Prompt: Print what the records say exactly, and omit the pictures.

Data records:
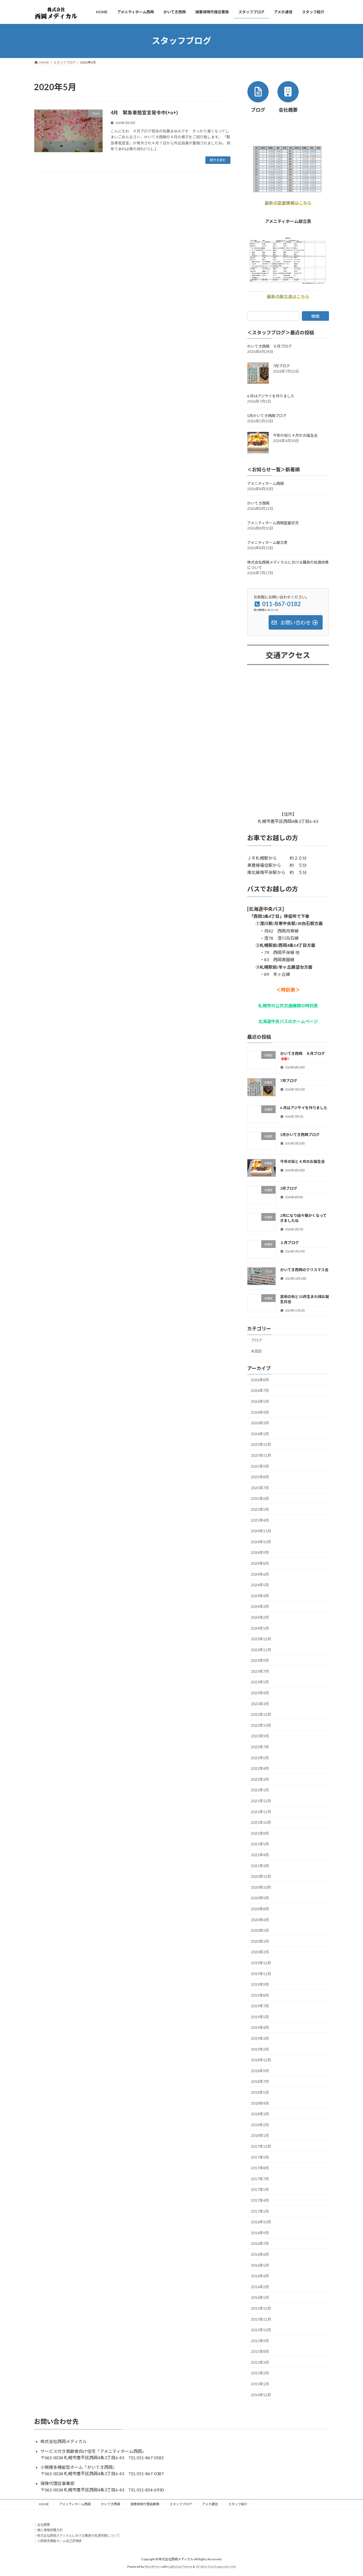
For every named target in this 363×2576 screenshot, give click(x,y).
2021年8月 (260, 1833)
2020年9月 (260, 1898)
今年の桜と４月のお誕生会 (295, 435)
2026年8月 (260, 1380)
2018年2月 (260, 2125)
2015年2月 (260, 2373)
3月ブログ (288, 1188)
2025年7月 (260, 1487)
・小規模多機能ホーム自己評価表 (58, 2541)
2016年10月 (261, 2222)
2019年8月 (260, 1995)
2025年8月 (260, 1477)
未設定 (256, 1351)
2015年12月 (261, 2308)
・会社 (39, 2525)
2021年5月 (260, 1844)
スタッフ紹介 (237, 2504)
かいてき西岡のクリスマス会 (304, 1269)
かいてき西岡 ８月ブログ (269, 346)
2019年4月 (260, 2027)
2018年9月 (260, 2071)
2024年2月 (260, 1617)
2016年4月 (260, 2276)
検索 (315, 316)
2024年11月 (261, 1531)
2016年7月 (260, 2243)
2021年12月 (261, 1801)
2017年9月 (260, 2157)
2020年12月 (261, 1876)
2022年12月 (261, 1714)
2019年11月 (261, 1973)
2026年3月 (260, 1423)
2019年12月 (261, 1963)
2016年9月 (260, 2232)
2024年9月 (260, 1552)
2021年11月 (261, 1811)
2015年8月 (260, 2351)
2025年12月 (261, 1444)
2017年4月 (260, 2200)
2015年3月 (260, 2362)
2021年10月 (261, 1822)
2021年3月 (260, 1865)
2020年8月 (260, 1909)
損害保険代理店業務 (144, 2504)
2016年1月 (260, 2297)
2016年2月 (260, 2286)
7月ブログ (281, 366)
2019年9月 (260, 1984)
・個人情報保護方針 (48, 2530)
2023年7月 (260, 1671)
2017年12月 (261, 2146)
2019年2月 (260, 2049)
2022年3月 (260, 1779)
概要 (47, 2525)
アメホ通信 (210, 2504)
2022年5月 (260, 1757)
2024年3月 (260, 1606)
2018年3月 (260, 2114)
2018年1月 (260, 2135)
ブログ (256, 1340)
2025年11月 (261, 1455)
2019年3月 (260, 2038)
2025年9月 (260, 1466)
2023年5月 (260, 1682)
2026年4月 (260, 1412)
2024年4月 (260, 1595)
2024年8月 (260, 1563)
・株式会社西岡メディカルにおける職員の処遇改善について (77, 2535)
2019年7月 (260, 2006)
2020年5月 (260, 1930)
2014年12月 (261, 2394)
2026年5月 (260, 1401)
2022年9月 (260, 1736)
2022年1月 (260, 1790)
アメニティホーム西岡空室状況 (273, 522)
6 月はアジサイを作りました (270, 396)
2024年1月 (260, 1628)
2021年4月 (260, 1855)
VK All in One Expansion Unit (216, 2567)
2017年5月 (260, 2189)
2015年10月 (261, 2330)
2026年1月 (260, 1433)
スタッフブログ (181, 2504)
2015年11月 (261, 2319)
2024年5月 (260, 1585)
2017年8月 (260, 2168)
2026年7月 (260, 1390)
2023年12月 (261, 1639)
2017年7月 (260, 2179)
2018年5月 (260, 2092)
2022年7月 (260, 1747)
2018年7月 (260, 2081)
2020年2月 (260, 1952)
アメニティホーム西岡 (265, 483)
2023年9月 (260, 1660)
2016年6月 (260, 2254)
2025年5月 (260, 1509)
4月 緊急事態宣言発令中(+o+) (144, 112)
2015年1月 (260, 2384)
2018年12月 (261, 2060)
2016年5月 (260, 2265)
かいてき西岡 (258, 503)
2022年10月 (261, 1725)
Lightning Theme (180, 2567)
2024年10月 (261, 1541)
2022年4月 (260, 1768)
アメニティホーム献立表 (267, 542)
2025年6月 (260, 1498)
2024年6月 (260, 1574)
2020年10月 (261, 1887)
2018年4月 (260, 2103)
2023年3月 (260, 1703)
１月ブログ (289, 1242)
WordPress (153, 2567)
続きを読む (218, 160)
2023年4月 (260, 1693)
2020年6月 (260, 1919)
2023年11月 (261, 1649)
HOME (44, 2504)
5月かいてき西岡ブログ (266, 415)
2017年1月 (260, 2211)
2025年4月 (260, 1520)
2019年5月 (260, 2017)
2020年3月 (260, 1941)
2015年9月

Answer area:
For every named target in this 363×2576 screenshot, give click(x,y).
2021年8月 (260, 1833)
2020年9月 (260, 1898)
今年の桜と４月のお誕生会 (295, 435)
2026年8月 (260, 1380)
2018年2月 (260, 2125)
2015年2月 (260, 2373)
3月ブログ (288, 1188)
2025年7月 (260, 1487)
・小規模多機能ホーム自己評価表 (58, 2541)
2016年10月 (261, 2222)
2019年8月 (260, 1995)
2025年8月 (260, 1477)
未設定 (256, 1351)
2015年12月 (261, 2308)
・会社 (39, 2525)
2021年5月 (260, 1844)
スタッフ紹介 (237, 2504)
かいてき西岡のクリスマス会 (304, 1269)
かいてき西岡 ８月ブログ (269, 346)
2019年4月 (260, 2027)
2018年9月 (260, 2071)
2024年2月 (260, 1617)
2016年4月 (260, 2276)
検索 (315, 316)
2024年11月 (261, 1531)
2016年7月 (260, 2243)
2021年12月 (261, 1801)
2017年9月 (260, 2157)
2020年12月 (261, 1876)
2022年12月 (261, 1714)
2019年11月 (261, 1973)
2026年3月 (260, 1423)
2019年12月 (261, 1963)
2016年9月 (260, 2232)
2024年9月 (260, 1552)
2021年11月 (261, 1811)
2015年8月 (260, 2351)
2025年12月 (261, 1444)
2017年4月 (260, 2200)
2015年3月 (260, 2362)
2021年10月 (261, 1822)
2021年3月 (260, 1865)
2020年8月 (260, 1909)
損害保険代理店業務 (144, 2504)
2016年1月 (260, 2297)
2016年2月 (260, 2286)
7月ブログ (281, 366)
2019年9月 (260, 1984)
・個人情報保護方針 (48, 2530)
2023年7月 (260, 1671)
2017年12月 (261, 2146)
2019年2月 (260, 2049)
2022年3月 (260, 1779)
概要 (47, 2525)
アメホ通信 (210, 2504)
2022年5月 (260, 1757)
2024年3月 (260, 1606)
2018年3月 (260, 2114)
2018年1月 (260, 2135)
ブログ (256, 1340)
2025年11月 (261, 1455)
2019年3月 (260, 2038)
2025年9月 (260, 1466)
2023年5月 (260, 1682)
2026年4月 (260, 1412)
2024年4月 (260, 1595)
2024年8月 (260, 1563)
・株式会社西岡メディカルにおける職員の処遇改善について (77, 2535)
2019年7月 (260, 2006)
2020年5月 (260, 1930)
2014年12月 (261, 2394)
2026年5月 (260, 1401)
2022年9月 (260, 1736)
2022年1月 (260, 1790)
アメニティホーム西岡空室状況 (273, 522)
6 月はアジサイを作りました (270, 396)
2024年1月 (260, 1628)
2021年4月 (260, 1855)
VK All in One Expansion Unit (216, 2567)
2017年5月 (260, 2189)
2015年10月 (261, 2330)
2026年1月 (260, 1433)
スタッフブログ (181, 2504)
2015年11月 (261, 2319)
2024年5月 (260, 1585)
2017年8月 (260, 2168)
2026年7月 (260, 1390)
2023年12月 (261, 1639)
2017年7月 (260, 2179)
2018年5月 (260, 2092)
2022年7月 (260, 1747)
2018年7月 (260, 2081)
2020年2月 (260, 1952)
アメニティホーム西岡 (265, 483)
2023年9月 (260, 1660)
2016年6月 (260, 2254)
2025年5月 (260, 1509)
4月 緊急事態宣言発令中(+o+) (144, 112)
2015年1月 (260, 2384)
2018年12月 (261, 2060)
2016年5月 (260, 2265)
かいてき西岡 (258, 503)
2022年10月 (261, 1725)
Lightning Theme (180, 2567)
2024年10月 (261, 1541)
2022年4月 (260, 1768)
アメニティホーム献立表 (267, 542)
2025年6月 (260, 1498)
2024年6月 (260, 1574)
2020年10月 (261, 1887)
2018年4月 (260, 2103)
2023年3月 (260, 1703)
１月ブログ (289, 1242)
WordPress (153, 2567)
続きを読む (218, 160)
2023年4月 (260, 1693)
2020年6月 (260, 1919)
2023年11月 (261, 1649)
HOME (44, 2504)
5月かいてき西岡ブログ (266, 415)
2017年1月 (260, 2211)
2025年4月 (260, 1520)
2019年5月 (260, 2017)
2020年3月 (260, 1941)
2015年9月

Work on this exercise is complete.